Immer mehr Tagesgeld-Konten senken Zinssatz

Während sich in allen einschlägigen Zeitschriften und Portalen inzwischen für investitionswillige Anleger alles um die Abgeltungssteuer und die Sparaussichten im alten Jahr handelt, wird beim Tagesgeld langsam aber sicher die Rendite allerorten geringer.

Auch wenn es einige spannende Angebote mit guter Rendite geben mag, meist sind die Rahmenbedingungen bei diesen Angeboten so gestrickt, dass sie nur für Depotbesitzer und Neukunden sinnvoll sind.

Die große Mehrheit der Banken senkt derzeit die Zinssätze. Hierbei machen die 1822direkt und viele andere Banken leider keine rühmlichen Ausnahmen für interessierte Tagesgeld- und Festgeldfans unter den Verbrauchern.
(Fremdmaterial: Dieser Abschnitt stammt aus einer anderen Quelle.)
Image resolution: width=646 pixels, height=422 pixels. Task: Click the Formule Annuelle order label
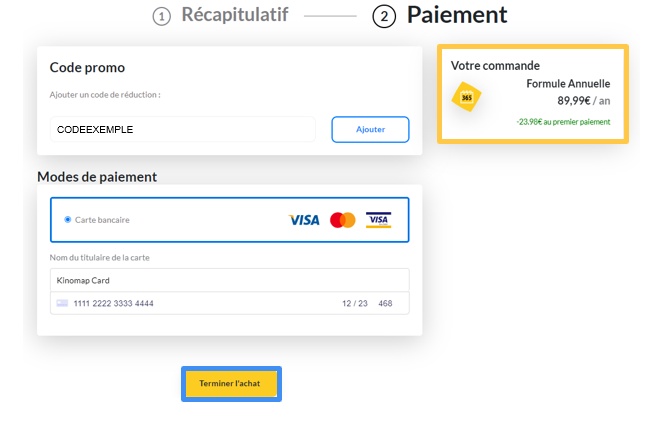[568, 84]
Inzwischen sind im Mittel fast überall nur noch Zinssätze um 3 Prozent oder nur geringfügig mehr die Regel unter Berücksichtigung aller Kosten und der steuerlichen Rahmenbedingungen.

Die Laufzeiten spielen dabei inzwischen nach der Leitzinssenkung nur noch bedingt eine wichtige Rolle. Besonders gut beobachten sollten Anleger bei der Abwägung von Sinn und Unsinn bestimmter Tagesgeldkonten vor allem die Mindest- bzw. Maximaleinlagen. Ebenso sollte auf die Einlagensicherung durch den Bund geachtet werden.

Sonst locken am Ende vielleicht zwar hohe Renditen. Doch wirft es die Bank in der Krisenzeit aus der Spur, ist im schlimmsten Falle nichts mehr übrig vom Ersparten. Gerade jetzt, da viele verstärkt Wert auf den Faktor Sicherheit legen, muss die Einlagensicherung im Hinterkopf behalten werden.